The connect() function connects to the analytics service at grpc://localhost:50051.

Parameters: - preserve_dictionary (bool, optional): Enable dictionary encoding preservation for memory-efficient data transfer. Default: False

Simple Queries

import datetime

# Set up time range
now = datetime.datetime.now(datetime.timezone.utc)
begin = now - datetime.timedelta(hours=1)
end = now

# Execute query with time range
sql = "SELECT * FROM log_entries LIMIT 10;"
df = client.query(sql, begin, end)
print(df)

Client Methods

query(sql, begin=None, end=None)

Execute a SQL query and return results as a pandas DataFrame.

Parameters:

  • sql (str): SQL query string
  • begin (datetime or str, optional): ⚡ Recommended - Start time for partition elimination. Can be a datetime object or RFC3339 string (e.g., "2024-01-01T00:00:00Z")
  • end (datetime or str, optional): ⚡ Recommended - End time for partition elimination. Can be a datetime object or RFC3339 string (e.g., "2024-01-01T23:59:59Z")

Returns:

  • pandas.DataFrame: Query results

Performance Note: Using begin and end parameters instead of SQL time filters allows the analytics server to eliminate entire partitions before query execution, providing significant performance improvements.

Example:

# ✅ EFFICIENT: API time range enables partition elimination
df = client.query("""
    SELECT time, process_id, level, msg
    FROM log_entries
    WHERE level <= 3
    ORDER BY time DESC
    LIMIT 100;
""", begin, end)  # ⭐ Time range in API parameters

# ❌ INEFFICIENT: SQL time filter scans all partitions
df = client.query("""
    SELECT time, process_id, level, msg
    FROM log_entries
    WHERE time >= NOW() - INTERVAL '1 hour'  -- Server scans ALL partitions
      AND level <= 3
    ORDER BY time DESC
    LIMIT 100;
""")  # Missing API time parameters!

# ✅ Using RFC3339 strings for time ranges
df = client.query("""
    SELECT time, process_id, level, msg
    FROM log_entries
    WHERE level <= 3
    ORDER BY time DESC
    LIMIT 100;
""", "2024-01-01T00:00:00Z", "2024-01-01T23:59:59Z")  # ⭐ RFC3339 strings

# ✅ OK: Query without time range (for metadata queries)
processes = client.query("SELECT process_id, exe FROM processes LIMIT 10;")

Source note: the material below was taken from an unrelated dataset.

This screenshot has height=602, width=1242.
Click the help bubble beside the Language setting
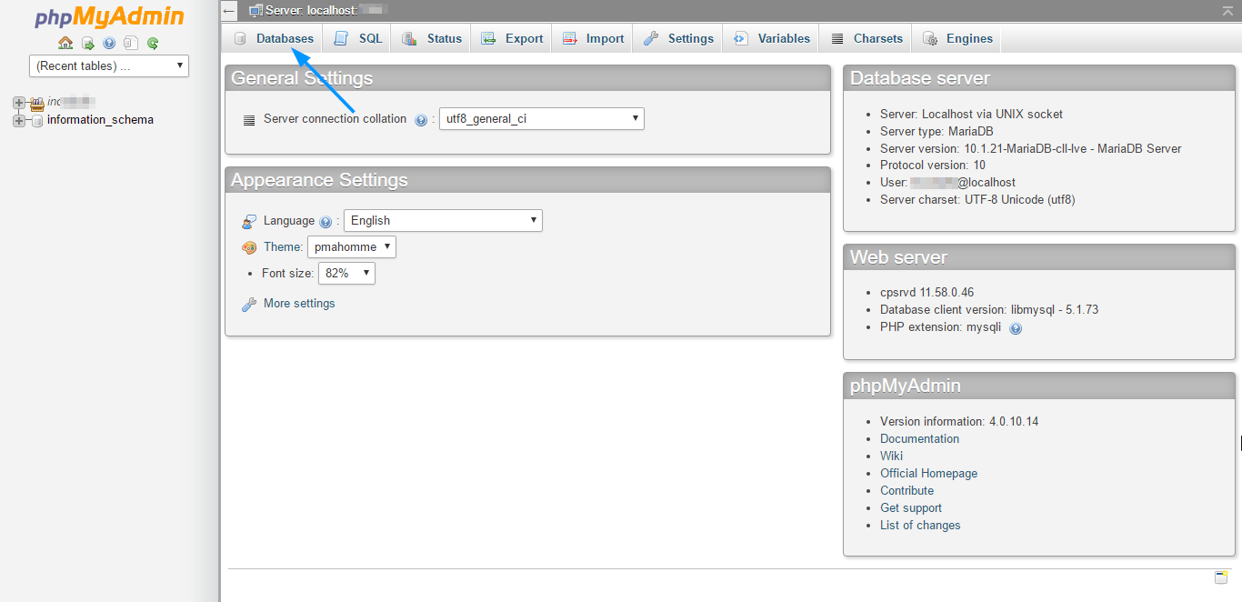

query_stream(sql, begin=None, end=None)

Execute a SQL query and return results as a stream of Apache Arrow RecordBatch objects. Use this for large datasets to avoid memory issues.

Parameters:

  • sql (str): SQL query string
  • begin (datetime or str, optional): ⚡ Recommended - Start time for partition elimination. Can be a datetime object or RFC3339 string (e.g., "2024-01-01T00:00:00Z")
  • end (datetime or str, optional): ⚡ Recommended - End time for partition elimination. Can be a datetime object or RFC3339 string (e.g., "2024-01-01T23:59:59Z")

Returns:

  • Iterator of pyarrow.RecordBatch: Stream of result batches

Example:

import pyarrow as pa

# Stream large dataset
sql = """
    SELECT time, process_id, level, target, msg
    FROM log_entries
    WHERE time >= NOW() - INTERVAL '7 days'
    ORDER BY time DESC;
"""

for record_batch in client.query_stream(sql, begin, end):
    # record_batch is a pyarrow.RecordBatch
    print(f"Batch shape: {record_batch.num_rows} x {record_batch.num_columns}")
    print(f"Schema: {record_batch.schema}")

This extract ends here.